The roundtable talk was at Dunkin' Donuts Park. Credit: ctmirror.org
Rep. Raghib Allie-Brennan and Attorney General William Tong. Credit: mark Pazniokas / ctmirror.org

Shawn Lang, arrested twice 30 years ago at the State Capitol while protesting the lack of gay rights in Connecticut, took a seat Tuesday in a meeting room at a minor-league ballpark in Hartford where the LGBTQ community is now another market to be tapped and the promotional schedule last season included “Pride Night.”

Lang was invited by Attorney General William Tong to take stock of the civil rights afforded the LGBTQ community in Connecticut on a day when the U.S. Supreme Court heard arguments on whether a federal prohibition against discrimination based on sex also covers bias against gay and transgender people.

A made-for-media event organized by the office of a press-savvy attorney general, the roundtable talk offered a measure of how far Connecticut has come on gay rights, how the movement has shifted to a focus on transgender youth — and the extent to which civil rights on the basis of sexual orientation still are unresolved in most of America.

Twenty-eight years after Connecticut barred discrimination in the workplace on the basis of sexual orientation, there are 29 states where it is legal to fire someone because they are gay or transgender.
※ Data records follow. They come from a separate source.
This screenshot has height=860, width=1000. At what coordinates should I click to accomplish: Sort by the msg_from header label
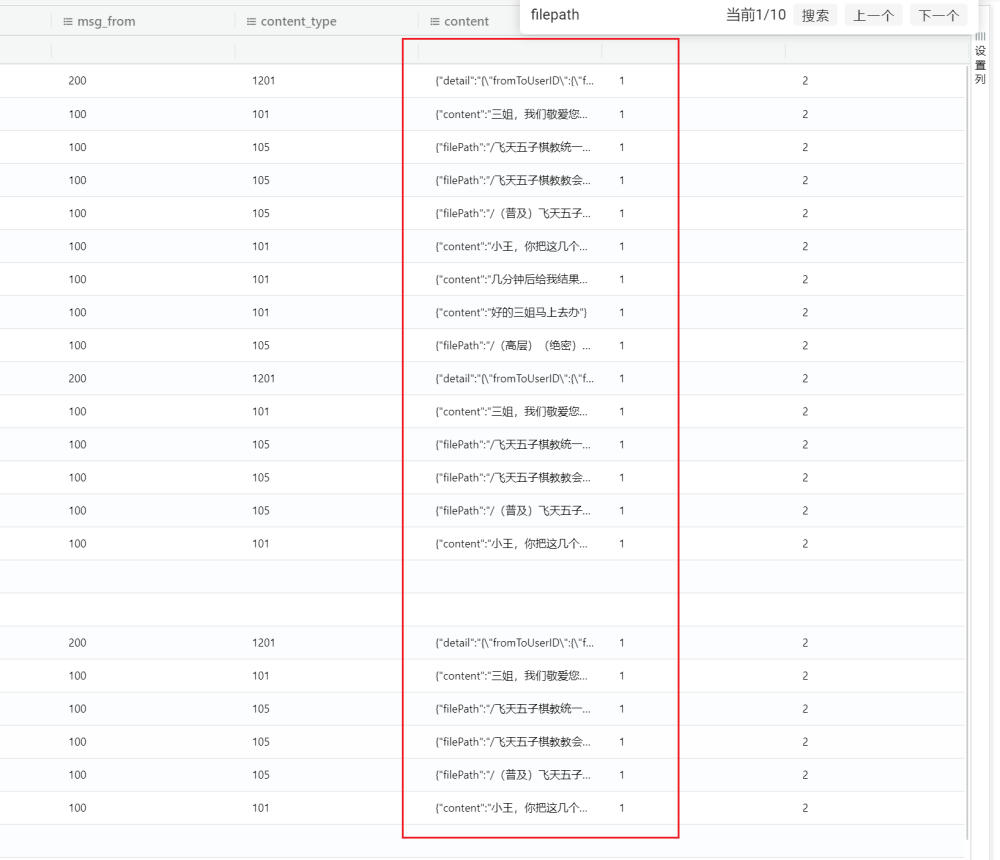pyautogui.click(x=106, y=21)
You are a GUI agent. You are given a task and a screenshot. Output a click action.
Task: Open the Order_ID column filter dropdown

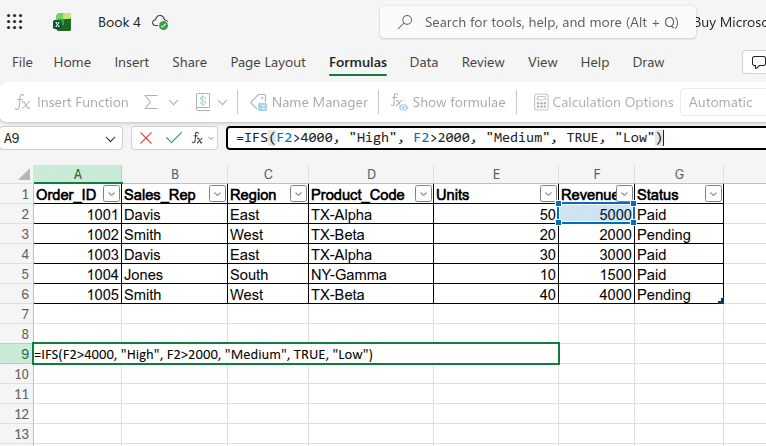(111, 194)
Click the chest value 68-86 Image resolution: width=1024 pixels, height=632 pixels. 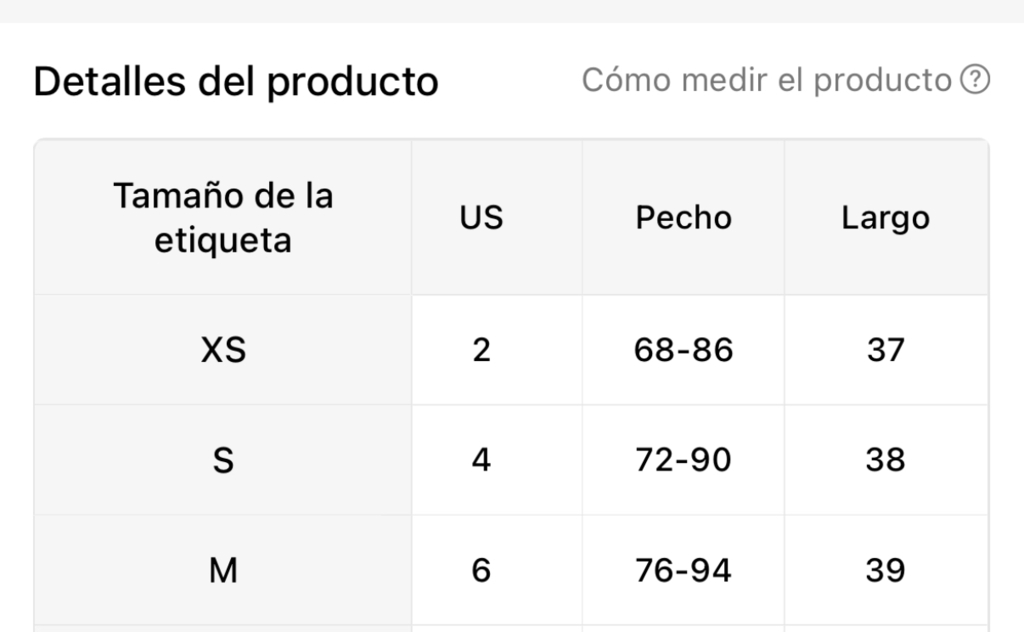[x=683, y=350]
The three cases now before the Supreme Court arise from two lawsuits filed by gay men who say they were fired because of their sexual orientation and a third by a woman who says she was fired after announcing she was transgender. They are the first gay rights cases to be heard since the retirement last year of Justice Anthony M. Kennedy, the author of the court’s previous decisions protecting the gay community.

Despite concerns about how the Supreme Court will rule, Connecticut is now ranked as one of the states with the strongest civil-rights protections for the LGBTQ community. The state banned discrimination on the basis of sexual orientation in employment, housing and public accommodations in 1991. Gender identity was added to the law in 2011.

“The laws in Connecticut here protect us,” Tong said.

Connecticut’s law is cited in an amici brief filed in July by Tong and 21 other state attorneys general in support of the plaintiffs.

“It is the amici States’ experience that a comprehensive and coordinated nondiscrimination system achieves broader and more consistent results than would a patchwork approach resulting from state experimentation,” they wrote.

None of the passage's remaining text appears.